Der Fall von Ramush Xhuli (43) schlägt Wellen. Gestern berichtete BLICK vom Rauswurf des Teamleiters der Inventurfirma Ivalis aus Kriens LU. Er hatte sich bei der Inventur im Obi Winterthur ZH dafür starkgemacht, dass seine 30 Kollegen nach vier Stunden Arbeit eine Pause machen konnten.
Jetzt kommt heraus: Der Eklat im Obi-Baumarkt hat noch einen weiteren Ivalis-Mann den Job gekostet. Wie Xhuli wurde auch er entlassen. Nach der Berichterstattung meldeten sich weitere Betroffene.
Anfang Januar mussten Ivalis-Angestellte bei Inventuren in drei Westschweizer Hornbach-Filialen massive Überstunden leisten. Auch hier kam es zu Protesten wegen der Pausen. Sie klagen an: Die Ivalis-Kader wollten höchstens 15 statt 30 Minuten bewilligen.

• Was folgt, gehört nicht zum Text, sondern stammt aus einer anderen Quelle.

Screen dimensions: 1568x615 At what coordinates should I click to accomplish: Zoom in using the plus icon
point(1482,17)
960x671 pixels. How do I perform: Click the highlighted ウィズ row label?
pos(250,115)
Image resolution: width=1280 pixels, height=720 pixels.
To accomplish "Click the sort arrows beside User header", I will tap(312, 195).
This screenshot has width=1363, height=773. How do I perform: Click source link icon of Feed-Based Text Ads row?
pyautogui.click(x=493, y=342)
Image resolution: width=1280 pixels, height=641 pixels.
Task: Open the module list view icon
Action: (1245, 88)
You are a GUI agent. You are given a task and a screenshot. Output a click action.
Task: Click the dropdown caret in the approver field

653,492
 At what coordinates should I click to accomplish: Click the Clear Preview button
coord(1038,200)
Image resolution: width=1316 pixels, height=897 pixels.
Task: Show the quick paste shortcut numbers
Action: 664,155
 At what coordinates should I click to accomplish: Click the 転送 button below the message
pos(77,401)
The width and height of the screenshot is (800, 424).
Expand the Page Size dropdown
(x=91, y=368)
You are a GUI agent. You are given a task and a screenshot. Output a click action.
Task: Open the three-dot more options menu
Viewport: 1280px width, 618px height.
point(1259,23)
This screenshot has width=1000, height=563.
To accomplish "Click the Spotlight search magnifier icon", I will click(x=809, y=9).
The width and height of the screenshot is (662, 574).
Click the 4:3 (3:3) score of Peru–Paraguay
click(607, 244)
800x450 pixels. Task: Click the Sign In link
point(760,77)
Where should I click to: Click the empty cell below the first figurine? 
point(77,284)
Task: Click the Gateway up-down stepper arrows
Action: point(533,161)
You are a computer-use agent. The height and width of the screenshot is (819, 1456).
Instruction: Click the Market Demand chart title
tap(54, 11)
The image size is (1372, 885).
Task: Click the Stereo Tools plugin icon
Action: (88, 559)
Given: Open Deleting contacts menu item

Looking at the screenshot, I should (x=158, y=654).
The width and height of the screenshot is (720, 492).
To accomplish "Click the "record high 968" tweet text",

Die Inventur-Angestelllten gingen geschlossen in die Pause. Die Folge: Ein Ivalis-Mann wurde fristlos entlassen, ein anderer musste kurz darauf gehen.
«Die üblichen Arbeitszeiten wurden an drei Tagen überschritten»
Frédéric Marchal, CEO der französischen Ivalis-Gruppe, der zurzeit interimistisch die Schweizer Niederlassung führt, gibt zu: «Wir hatten bei den ersten Inventuren für Hornbach gewisse Schwierigkeiten. Die üblichen Arbeitszeiten wurden an drei Tagen überschritten.» Es sei den Angestellten aber freigestellt gewesen, den Arbeitsplatz nach der normalen Arbeitszeit zu verlassen. Dass es bei der Hornbach-Inventur zu Entlassungen von Ivalis-Leuten gekommen sei, bestreitet er.
Die Hornbach-Zentrale in Deutschland interveniert umgehend. «Wir prüfen die Vorwürfe genau und haben Ivalis um eine schriftliche Stellungnahme gebeten», sagt Sprecher Florian Preuss. Verstösse gegen Schweizer Recht oder vertragliche Richtlinien werde man nicht tolerieren.
BLICK konnte mit einem Dutzend Ivalis-Mitarbeitern sprechen. Danai Steger (20): «Der Druck ist enorm. Das geht so weit, dass viele nichts mehr trinken, um nicht aufs WC gehen zu müssen und so Zeit zu verlieren.» Die Mitarbeiter hätten Angst, die Vorgaben nicht zu erfüllen und den Job zu verlieren. Steger hat zwei Jahre für Ivalis gearbeitet. Dann konnte sie nicht mehr.
Die Vorgaben von Ivalis seien brutal. Pro Stunde müsse man 1100 Artikel scannen. «Vor einem halben Jahr waren es noch 700», sagt sie. Wer das nicht schaffe, werde verwarnt – und danach auf die Strasse gestellt.
«Ich habe fast kein Privatleben mehr»
Marlies Sabani (68) arbeitet seit 2015 für Ivalis. Auf Abruf. Sie bessert sich so die AHV auf. Und beklagt sich: «Oft erfahren wir erst am Dienstag, dass wir Donnerstag und Freitag im Wallis eingesetzt werden.» Arzttermine zum Beispiel könne man so nicht planen. «Ich habe fast kein Privatleben mehr», sagt die Rentnerin weiter, die für einen Stundenlohn von 24 Franken brutto arbeitet.
CEO Marchal gesteht ein, dass man in der Schweiz bei der Übernahme der früheren Sigma (heute Ivalis) eine Situation angetroffen habe, die nicht den ethischen Grundsätzen der französischen Gruppe entspreche. «Bei der Planung einer Inventur streben wir eine Arbeitszeit von acht Stunden an», sagt er.
Mit Kunden wie Obi oder Hornbach plane man die Einsätze Monate im Voraus. Die Angestellten hätten Einsicht in diese Planung. «Sie wissen also bereits Wochen zuvor, wann sie arbeiten», sagt der Franzose. Die Existenz einer Quote von 1100 Artikeln pro Stunde bestreitet er vehement. «Wir machen Ziele ab mit unseren Leuten. Wenn sie diese übertreffen, bekommen sie sogar einen Bonus», sagt Marchal.